# Looking for a good quality powerstrip



## Nerevarine (Sep 6, 2015)

Im looking for a powerstrip that has 
-atleast 4 ports
-good quality
-under Rs 1000
-optional - would be nice to have usb ports 

any advice on what I should buy, thanks in advance


----------



## topgear (Sep 6, 2015)

you can get this this  - the brand is good enough
Portronics Surge Protectors - Buy Online at Rs. | Snapdeal.com

If you don't need USB ports but only a very trusted brand get Belkin :
*paytm.com/shop/p/belkin-4-socket-surge-protector-grey-SOEOFSLKIN4OUT9EBKNAGR_23864


----------



## rhitwick (Sep 6, 2015)

topgear said:


> you can get this this  - the brand is good enough
> Portronics Surge Protectors - Buy Online at Rs. | Snapdeal.com
> 
> If you don't need USB ports but only a very trusted brand get Belkin :
> *paytm.com/shop/p/belkin-4-socket-surge-protector-grey-SOEOFSLKIN4OUT9EBKNAGR_23864


I trust Belkin blindly but the sad thing is that they don't have any option with USB ports.
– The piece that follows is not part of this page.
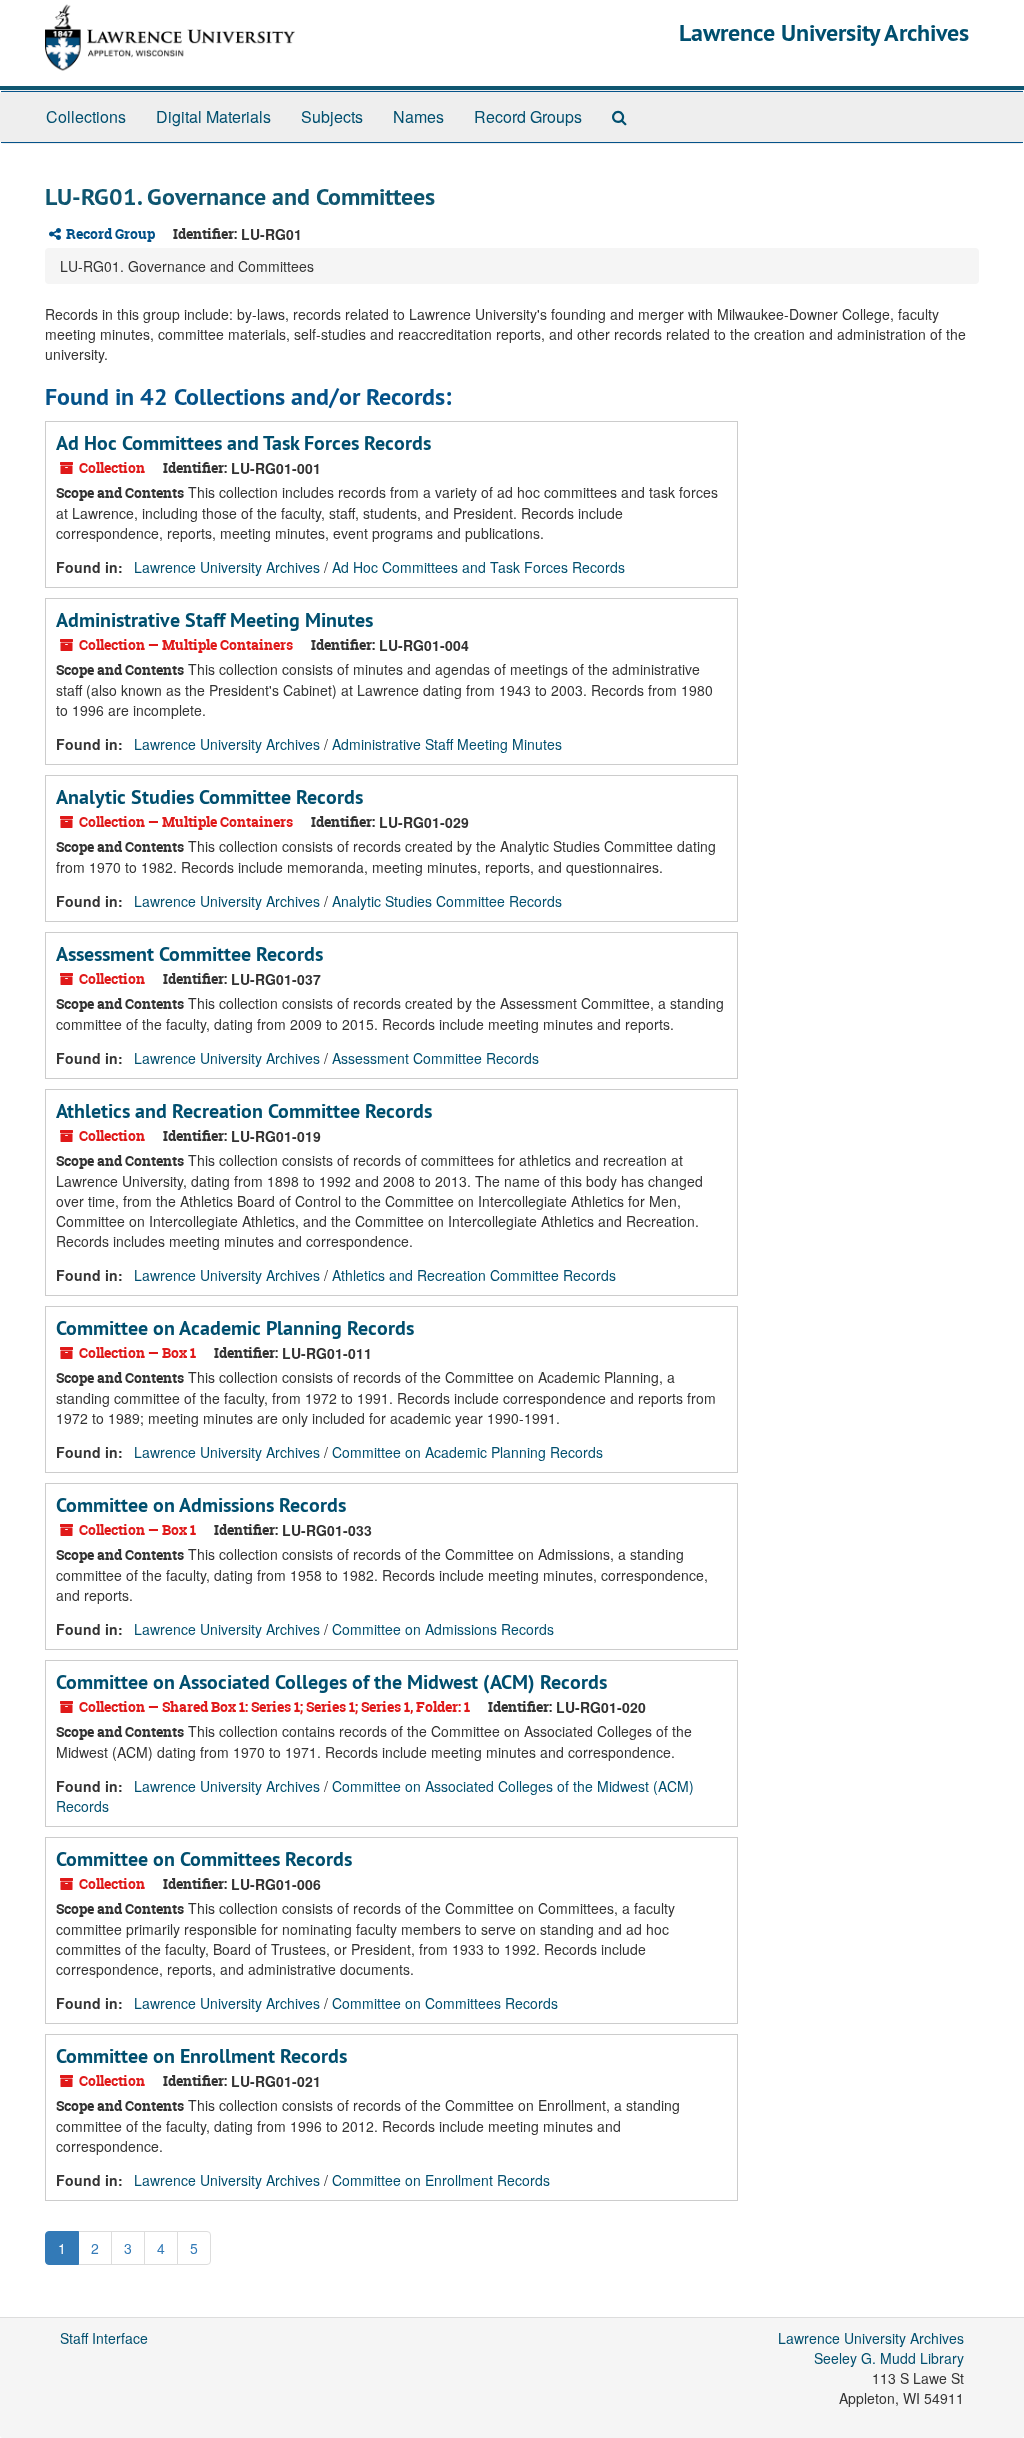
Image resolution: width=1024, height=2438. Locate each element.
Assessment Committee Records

I wanted to buy one surge protector two months back, and had to settle for some "Super IT" brand (some chinese brand)

Anyway, you can try this too

Powersafe PS-SP400MS-USB Four Socket Multi Switch With 2 USB Port Spike Guard 1.5 Mtr Cable 4 Strip Surge Protector Price in India - Buy Powersafe PS-SP400MS-USB Four Socket Multi Switch With 2 USB Port Spike Guard 1.5 Mtr Cable 4 Strip Surge Protect


----------



## Nerevarine (Sep 6, 2015)

Is it safe to use the USB ports on these power strips ? Can they do the job, if a electrical surge happens ? Theoretically speaking, even the wall charger is the exact same thing as these USB ports, but I'll need some assurance before I plug in my phones into those..


----------



## rhitwick (Sep 6, 2015)

They are surge protectors, I think by virtue they would protect anything that is plugged to it from surges.


----------



## Faun (Sep 6, 2015)

Nerevarine said:


> Is it safe to use the USB ports on these power strips ? Can they do the job, if a electrical surge happens ? Theoretically speaking, even the wall charger is the exact same thing as these USB ports, but I'll need some assurance before I plug in my phones into those..



They have different ratings. Belkin, more the number of ports, higher the ratings.


----------



## Nerevarine (Sep 6, 2015)

Ordered the Powersafe Strip, thanks all for replying


----------